The second air-conditioning circuit 2 is used to satisfy the cooling demand of the passenger compartment: the air conditioning compressor 201 compresses the low-pressure gaseous refrigerant in the second air conditioning loop 2, and outputs a high-pressure gaseous refrigerant. High pressure gaseous refrigerant working fluid flows through the interior condenser 202, at which time the interior condenser 202 is inactive. The two-way valve 203 and the electronic expansion valve four 204 are closed, the high-pressure gaseous refrigerant further flows through the refrigerant heat exchanger two 205 to enter the outdoor condenser two 206 for heat dissipation, heat exchange is performed between the inside of the outdoor condenser two 206 and the external environment, the high-pressure gaseous refrigerant is cooled by cooling air in the external environment, the refrigerant changes phase, and the high-pressure gaseous refrigerant is changed into the high-pressure liquid refrigerant.
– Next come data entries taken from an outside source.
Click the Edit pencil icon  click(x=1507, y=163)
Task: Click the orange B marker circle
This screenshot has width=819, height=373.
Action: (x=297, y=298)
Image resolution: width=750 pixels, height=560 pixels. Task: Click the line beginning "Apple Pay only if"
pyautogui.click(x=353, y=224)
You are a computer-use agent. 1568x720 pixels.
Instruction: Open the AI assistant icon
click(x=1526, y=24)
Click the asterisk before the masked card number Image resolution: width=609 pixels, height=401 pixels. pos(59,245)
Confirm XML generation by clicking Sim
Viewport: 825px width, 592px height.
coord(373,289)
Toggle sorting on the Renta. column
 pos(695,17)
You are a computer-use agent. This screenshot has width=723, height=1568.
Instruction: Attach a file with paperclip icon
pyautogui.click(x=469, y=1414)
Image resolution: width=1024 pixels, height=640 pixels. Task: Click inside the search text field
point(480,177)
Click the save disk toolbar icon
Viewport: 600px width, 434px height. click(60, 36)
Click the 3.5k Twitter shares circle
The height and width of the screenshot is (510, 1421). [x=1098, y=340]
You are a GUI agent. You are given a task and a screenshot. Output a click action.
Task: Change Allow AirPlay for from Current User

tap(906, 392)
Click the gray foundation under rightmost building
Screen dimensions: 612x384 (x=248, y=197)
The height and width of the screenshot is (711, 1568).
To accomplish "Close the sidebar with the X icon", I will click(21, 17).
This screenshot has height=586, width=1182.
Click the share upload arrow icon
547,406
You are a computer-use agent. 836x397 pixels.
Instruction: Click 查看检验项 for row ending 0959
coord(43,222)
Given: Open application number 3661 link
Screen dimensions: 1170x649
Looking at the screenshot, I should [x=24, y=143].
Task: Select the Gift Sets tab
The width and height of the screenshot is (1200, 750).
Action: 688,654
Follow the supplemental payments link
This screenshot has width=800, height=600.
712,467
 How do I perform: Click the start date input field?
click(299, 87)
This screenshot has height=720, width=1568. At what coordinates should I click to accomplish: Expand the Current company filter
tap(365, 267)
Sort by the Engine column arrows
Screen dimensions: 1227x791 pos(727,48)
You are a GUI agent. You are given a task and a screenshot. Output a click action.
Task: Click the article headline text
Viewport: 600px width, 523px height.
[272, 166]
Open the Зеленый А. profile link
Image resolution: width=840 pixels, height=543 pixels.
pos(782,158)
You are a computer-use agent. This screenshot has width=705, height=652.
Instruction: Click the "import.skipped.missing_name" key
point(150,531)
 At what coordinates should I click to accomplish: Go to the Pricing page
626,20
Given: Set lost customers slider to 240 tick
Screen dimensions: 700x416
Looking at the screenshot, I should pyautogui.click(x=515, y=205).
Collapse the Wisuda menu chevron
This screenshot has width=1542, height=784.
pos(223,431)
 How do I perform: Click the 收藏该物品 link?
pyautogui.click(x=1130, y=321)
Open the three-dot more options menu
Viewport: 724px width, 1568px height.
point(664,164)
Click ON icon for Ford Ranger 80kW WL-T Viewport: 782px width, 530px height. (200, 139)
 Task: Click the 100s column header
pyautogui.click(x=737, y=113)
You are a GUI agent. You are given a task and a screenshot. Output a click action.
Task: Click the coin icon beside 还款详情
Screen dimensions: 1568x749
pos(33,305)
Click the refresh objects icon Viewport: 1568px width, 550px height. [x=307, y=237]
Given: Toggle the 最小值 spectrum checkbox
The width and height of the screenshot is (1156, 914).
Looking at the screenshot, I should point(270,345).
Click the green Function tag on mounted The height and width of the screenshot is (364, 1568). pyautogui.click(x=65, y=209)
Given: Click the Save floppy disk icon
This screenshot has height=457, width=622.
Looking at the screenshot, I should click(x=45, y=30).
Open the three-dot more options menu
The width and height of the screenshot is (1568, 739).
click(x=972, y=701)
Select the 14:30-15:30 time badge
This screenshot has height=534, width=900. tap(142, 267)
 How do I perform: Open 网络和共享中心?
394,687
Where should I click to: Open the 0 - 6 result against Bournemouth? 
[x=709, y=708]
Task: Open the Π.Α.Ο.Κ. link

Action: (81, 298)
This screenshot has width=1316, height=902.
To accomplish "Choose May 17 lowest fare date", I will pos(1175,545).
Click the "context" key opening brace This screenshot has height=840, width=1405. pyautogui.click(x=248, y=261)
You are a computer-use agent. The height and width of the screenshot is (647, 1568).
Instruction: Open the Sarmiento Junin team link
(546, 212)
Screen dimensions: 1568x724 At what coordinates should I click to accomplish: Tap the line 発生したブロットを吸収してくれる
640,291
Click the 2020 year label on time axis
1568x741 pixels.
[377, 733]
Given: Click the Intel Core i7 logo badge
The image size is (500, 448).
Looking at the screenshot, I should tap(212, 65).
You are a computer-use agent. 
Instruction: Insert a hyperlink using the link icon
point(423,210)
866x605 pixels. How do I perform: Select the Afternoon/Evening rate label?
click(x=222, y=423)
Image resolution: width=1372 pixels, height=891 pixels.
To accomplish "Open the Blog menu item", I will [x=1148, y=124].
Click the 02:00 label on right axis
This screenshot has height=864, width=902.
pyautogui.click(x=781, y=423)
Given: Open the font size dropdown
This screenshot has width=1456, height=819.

And the high-pressure liquid refrigerant working medium enters the electronic expansion valve III 207, and is expanded into a low-pressure gas-liquid two-phase refrigerant working medium by controlling the opening degree of the electronic expansion valve III 207. And further flows into the air-conditioning evaporator 208, phase change is carried out in the air-conditioning evaporator 208, low-pressure gas-liquid two-phase working medium is changed into low-pressure gaseous working medium, and heat is absorbed at the same time, so that the heat in the passenger compartment is transferred into the second air-conditioning loop 2. The low-pressure gaseous refrigerant working medium output from the air conditioner evaporator 208 flows through the gas-liquid separator 209, and water vapor and other impurities contained in the low-pressure gaseous working medium are filtered and output to the second air conditioner compressor 201, so that the refrigeration cycle of the second air conditioner loop 2 is completed.
2.1 series heating mode one
As shown in fig. 3, when the ambient temperature is low, the passenger compartment has a heating demand, and no excess heat is recovered from the vehicle-mounted cooling unit of the first air conditioning circuit 1, the three-way valve 105 is controlled to operate in the state B, the first refrigerant heat exchanger 107 is bypassed, and the second electronic expansion valve 106 remains in the initial default state.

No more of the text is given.